*The problem*
Every line below that contains the word "computer" must be copied.

*The input*

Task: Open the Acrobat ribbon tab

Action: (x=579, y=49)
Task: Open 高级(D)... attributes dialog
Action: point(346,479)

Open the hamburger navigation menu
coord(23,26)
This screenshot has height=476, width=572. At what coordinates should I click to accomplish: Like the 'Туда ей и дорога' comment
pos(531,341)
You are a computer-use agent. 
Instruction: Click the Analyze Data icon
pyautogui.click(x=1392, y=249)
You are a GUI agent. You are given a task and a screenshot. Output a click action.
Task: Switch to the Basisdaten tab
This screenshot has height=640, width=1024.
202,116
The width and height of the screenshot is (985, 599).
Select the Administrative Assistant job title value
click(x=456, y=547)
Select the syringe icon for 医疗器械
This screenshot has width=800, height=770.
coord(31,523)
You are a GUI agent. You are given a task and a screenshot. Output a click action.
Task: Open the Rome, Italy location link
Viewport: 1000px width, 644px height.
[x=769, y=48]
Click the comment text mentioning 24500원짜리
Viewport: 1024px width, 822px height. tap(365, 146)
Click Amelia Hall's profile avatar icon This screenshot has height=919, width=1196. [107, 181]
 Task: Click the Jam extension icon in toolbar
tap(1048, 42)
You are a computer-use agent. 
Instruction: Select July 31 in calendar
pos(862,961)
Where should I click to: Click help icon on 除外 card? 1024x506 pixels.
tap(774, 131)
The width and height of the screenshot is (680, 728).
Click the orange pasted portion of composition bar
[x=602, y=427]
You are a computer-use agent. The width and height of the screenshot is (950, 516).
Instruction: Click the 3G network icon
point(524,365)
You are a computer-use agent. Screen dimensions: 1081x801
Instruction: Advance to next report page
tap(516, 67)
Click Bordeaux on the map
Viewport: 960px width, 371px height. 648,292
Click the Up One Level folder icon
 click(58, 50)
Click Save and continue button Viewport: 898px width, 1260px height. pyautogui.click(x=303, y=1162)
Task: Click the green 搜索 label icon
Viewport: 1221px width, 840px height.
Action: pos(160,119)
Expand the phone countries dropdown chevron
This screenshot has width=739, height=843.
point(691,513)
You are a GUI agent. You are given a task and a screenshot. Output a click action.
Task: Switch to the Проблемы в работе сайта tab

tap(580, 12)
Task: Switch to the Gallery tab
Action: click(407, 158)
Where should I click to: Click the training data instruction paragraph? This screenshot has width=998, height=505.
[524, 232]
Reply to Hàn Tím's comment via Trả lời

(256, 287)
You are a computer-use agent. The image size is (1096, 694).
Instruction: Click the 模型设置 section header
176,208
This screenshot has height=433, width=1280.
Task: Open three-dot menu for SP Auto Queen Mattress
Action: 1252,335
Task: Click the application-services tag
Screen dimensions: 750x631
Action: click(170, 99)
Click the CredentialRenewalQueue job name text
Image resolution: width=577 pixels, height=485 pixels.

*Solution to this task*
You are a computer-use agent. 
You are a computer-use agent. 
You are a computer-use agent. The width and height of the screenshot is (950, 516).
You are a computer-use agent. Screen dimensions: 1081x801
You are a computer-use agent. The image size is (1096, 694).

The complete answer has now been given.